Для оттока последнего гноя Робин оставила в ране торчащий катетер и закрепила его стежками. Наконец она выпрямилась, весьма довольная своей работой. В больнице Сент-Мэтью никто не умел так ровно и аккуратно накладывать швы, даже старшие хирурги.
Клинтон лежал без сознания, его тело блестело от пота, веревки содрали кожу с запястий и щиколоток.
– Развяжите его, – тихо сказала Робин.
Ее охватила гордость, словно теперь, вытащив больного из лап смерти, она получила его в собственность, словно он был ее личным творением. Гордыня – чувство греховное, но гордиться было так приятно, а в нынешних обстоятельствах она вполне заслужила удовольствие слегка согрешить.
Выздоровление Клинтона было почти чудесным. На следующее утро он полностью пришел в себя. Лихорадка утихла, оставив его бледным и слабым, однако сил вполне хватило на ожесточенный спор, когда Робин велела вынести его на солнце и укрыть от ветра за парусиновой ширмой на корме.

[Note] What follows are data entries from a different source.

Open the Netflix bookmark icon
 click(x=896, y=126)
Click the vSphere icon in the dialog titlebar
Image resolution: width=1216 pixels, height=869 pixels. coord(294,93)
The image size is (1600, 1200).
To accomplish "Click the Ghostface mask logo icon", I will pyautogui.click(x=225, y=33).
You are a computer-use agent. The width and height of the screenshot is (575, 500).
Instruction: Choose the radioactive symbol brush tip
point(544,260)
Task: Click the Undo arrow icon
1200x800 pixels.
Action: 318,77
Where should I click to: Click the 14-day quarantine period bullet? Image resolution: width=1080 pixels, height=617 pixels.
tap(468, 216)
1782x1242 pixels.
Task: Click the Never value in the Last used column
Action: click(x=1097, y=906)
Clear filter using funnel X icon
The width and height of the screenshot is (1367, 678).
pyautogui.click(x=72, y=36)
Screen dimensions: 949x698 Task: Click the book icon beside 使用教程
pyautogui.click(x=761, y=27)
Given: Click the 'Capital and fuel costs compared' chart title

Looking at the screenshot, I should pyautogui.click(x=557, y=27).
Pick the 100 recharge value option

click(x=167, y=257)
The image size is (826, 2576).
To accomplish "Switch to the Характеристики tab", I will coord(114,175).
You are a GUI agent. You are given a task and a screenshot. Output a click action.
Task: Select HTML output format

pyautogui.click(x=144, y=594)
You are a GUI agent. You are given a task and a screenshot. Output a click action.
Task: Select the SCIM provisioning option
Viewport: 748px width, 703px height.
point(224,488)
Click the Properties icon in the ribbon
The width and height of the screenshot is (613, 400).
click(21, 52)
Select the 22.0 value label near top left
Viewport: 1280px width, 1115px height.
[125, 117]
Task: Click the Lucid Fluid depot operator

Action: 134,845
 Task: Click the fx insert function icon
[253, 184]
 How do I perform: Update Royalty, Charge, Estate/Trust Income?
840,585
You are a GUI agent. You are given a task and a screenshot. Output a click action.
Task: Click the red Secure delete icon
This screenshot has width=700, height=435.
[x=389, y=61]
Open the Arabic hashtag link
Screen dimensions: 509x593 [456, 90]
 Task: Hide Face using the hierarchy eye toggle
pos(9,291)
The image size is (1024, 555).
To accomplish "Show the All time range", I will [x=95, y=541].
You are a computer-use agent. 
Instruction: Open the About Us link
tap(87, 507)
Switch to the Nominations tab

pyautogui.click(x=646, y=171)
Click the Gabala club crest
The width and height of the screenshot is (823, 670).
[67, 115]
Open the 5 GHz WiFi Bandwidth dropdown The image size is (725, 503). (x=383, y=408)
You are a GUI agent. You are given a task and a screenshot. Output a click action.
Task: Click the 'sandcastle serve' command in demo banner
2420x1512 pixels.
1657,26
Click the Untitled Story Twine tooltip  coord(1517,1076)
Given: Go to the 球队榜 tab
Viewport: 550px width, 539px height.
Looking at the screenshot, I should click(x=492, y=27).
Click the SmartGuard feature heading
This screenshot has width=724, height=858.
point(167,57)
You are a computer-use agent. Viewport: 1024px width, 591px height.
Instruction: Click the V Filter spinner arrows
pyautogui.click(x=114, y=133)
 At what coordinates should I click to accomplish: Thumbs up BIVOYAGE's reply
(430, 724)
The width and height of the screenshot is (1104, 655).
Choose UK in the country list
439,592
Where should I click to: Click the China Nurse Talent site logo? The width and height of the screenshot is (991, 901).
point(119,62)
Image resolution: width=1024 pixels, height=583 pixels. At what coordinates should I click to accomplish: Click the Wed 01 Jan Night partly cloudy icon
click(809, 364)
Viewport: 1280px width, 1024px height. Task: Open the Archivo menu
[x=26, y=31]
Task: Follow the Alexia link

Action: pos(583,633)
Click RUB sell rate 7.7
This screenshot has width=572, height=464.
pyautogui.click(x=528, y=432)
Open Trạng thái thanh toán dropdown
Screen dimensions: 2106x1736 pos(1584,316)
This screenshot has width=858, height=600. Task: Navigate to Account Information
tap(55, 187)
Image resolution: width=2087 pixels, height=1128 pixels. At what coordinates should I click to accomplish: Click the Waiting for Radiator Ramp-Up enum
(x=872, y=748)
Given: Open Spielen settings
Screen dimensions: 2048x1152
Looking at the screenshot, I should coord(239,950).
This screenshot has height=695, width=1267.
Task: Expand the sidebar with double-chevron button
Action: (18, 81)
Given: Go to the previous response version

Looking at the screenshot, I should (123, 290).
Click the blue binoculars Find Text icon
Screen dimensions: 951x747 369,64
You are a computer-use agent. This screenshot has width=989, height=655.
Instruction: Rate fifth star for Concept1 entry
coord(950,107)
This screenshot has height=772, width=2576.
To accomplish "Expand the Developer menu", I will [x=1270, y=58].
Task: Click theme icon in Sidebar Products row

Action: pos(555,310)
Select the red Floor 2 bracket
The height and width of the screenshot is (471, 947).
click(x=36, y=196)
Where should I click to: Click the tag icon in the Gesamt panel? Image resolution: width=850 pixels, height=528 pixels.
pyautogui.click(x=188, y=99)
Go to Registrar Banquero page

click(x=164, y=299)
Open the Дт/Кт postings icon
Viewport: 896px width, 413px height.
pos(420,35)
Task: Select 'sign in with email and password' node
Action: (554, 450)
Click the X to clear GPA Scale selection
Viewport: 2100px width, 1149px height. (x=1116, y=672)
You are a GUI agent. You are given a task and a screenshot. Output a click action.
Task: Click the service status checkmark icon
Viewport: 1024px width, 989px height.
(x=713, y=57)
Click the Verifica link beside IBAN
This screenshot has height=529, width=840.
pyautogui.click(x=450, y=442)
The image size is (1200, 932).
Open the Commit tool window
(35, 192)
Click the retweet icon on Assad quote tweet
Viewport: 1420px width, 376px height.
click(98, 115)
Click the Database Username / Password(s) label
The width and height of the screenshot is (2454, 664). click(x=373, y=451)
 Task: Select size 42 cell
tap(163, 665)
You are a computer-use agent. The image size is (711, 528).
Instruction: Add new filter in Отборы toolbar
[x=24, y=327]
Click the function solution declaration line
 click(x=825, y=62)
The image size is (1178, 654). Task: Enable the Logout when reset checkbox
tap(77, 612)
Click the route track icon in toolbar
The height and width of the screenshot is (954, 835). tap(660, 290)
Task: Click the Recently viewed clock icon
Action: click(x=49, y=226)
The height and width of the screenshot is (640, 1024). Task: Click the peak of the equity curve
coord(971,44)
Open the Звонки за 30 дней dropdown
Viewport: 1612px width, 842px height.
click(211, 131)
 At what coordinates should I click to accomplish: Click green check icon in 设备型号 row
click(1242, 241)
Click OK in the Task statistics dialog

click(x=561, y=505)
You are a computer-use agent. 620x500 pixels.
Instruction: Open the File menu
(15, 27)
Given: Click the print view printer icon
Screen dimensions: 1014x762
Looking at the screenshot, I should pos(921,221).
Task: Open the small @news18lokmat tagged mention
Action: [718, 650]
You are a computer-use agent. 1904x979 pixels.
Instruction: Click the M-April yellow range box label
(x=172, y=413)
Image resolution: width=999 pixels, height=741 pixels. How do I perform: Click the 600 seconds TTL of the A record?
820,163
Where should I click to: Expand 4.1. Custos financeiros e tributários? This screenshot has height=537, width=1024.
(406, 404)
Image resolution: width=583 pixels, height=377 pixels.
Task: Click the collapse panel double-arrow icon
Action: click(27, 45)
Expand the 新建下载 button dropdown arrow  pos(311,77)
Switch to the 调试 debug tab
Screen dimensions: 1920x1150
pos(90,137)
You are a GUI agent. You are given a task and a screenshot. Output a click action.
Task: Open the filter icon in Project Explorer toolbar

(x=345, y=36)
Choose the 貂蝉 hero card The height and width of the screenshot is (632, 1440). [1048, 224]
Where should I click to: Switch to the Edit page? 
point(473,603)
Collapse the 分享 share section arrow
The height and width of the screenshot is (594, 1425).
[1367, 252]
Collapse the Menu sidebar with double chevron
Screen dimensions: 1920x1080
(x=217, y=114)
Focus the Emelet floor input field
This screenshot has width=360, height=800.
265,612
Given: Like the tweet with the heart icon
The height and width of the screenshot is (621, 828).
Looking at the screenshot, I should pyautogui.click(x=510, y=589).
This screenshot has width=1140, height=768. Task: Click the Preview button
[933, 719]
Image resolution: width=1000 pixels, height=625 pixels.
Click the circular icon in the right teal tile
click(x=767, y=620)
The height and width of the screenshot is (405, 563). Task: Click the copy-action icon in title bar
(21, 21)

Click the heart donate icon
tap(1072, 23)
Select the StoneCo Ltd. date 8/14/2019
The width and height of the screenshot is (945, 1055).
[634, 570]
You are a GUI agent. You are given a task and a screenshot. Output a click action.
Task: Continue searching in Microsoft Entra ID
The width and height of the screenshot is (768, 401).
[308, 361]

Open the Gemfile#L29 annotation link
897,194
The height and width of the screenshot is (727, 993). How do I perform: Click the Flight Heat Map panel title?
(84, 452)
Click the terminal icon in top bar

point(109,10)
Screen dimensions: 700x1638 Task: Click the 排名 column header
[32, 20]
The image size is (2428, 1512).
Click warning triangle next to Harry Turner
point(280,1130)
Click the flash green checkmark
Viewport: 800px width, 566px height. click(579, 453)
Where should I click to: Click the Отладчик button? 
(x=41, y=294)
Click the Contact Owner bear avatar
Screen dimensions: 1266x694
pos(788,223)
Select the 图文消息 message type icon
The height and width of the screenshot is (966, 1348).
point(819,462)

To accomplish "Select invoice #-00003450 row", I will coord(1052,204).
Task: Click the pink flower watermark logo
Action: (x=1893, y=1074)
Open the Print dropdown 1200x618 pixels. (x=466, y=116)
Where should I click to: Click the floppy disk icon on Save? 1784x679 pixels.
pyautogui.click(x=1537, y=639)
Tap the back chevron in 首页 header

– Всем известно, что холодный воздух вреден для огнестрельных ран!
– Да, конечно, надо было пустить вам кровь, а потом запереть в тесной адской дыре, которую вы называете каютой, – парировала Робин.
– Флотский хирург так бы и сделал, – пробормотал он.
– Тогда благодарите Создателя, что я не флотский хирург.
На следующий день капитан садился без посторонней помощи и ел с аппетитом, а на третий, сидя на носилках, командовал кораблем. На четвертый день Клинтон поднялся на ют и, хотя рука висела на перевязи, а лицо после лихорадки побледнело и осунулось, простоял на ногах целый час, прежде чем опустился отдохнуть в сидячий гамак, который плотник приладил к планширу. В тот день Робин удалила из раны катетер, с облегчением обнаружив лишь немного гноя, причем не злокачественного.
Впереди по курсу показался городок Порт-Наталь. Незамысловатые домики, словно цыплята под крылом курицы, сбились в кучку у подножия горбатой горы, похожей на спину кита, которую здесь называли просто Утесом. «Черная шутка» не зашла в этот порт, хоть он и был самым дальним аванпостом Британской империи на побережье, и продолжала упорно продвигаться на север. С каждым днем становилось заметно теплее, полуденное солнце поднималось все выше. Океанские волны за бортом приобретали лазурный оттенок, характерный для тропических вод, а перед носом корабля проносились летучие рыбы с тонкими серебристыми крыльями.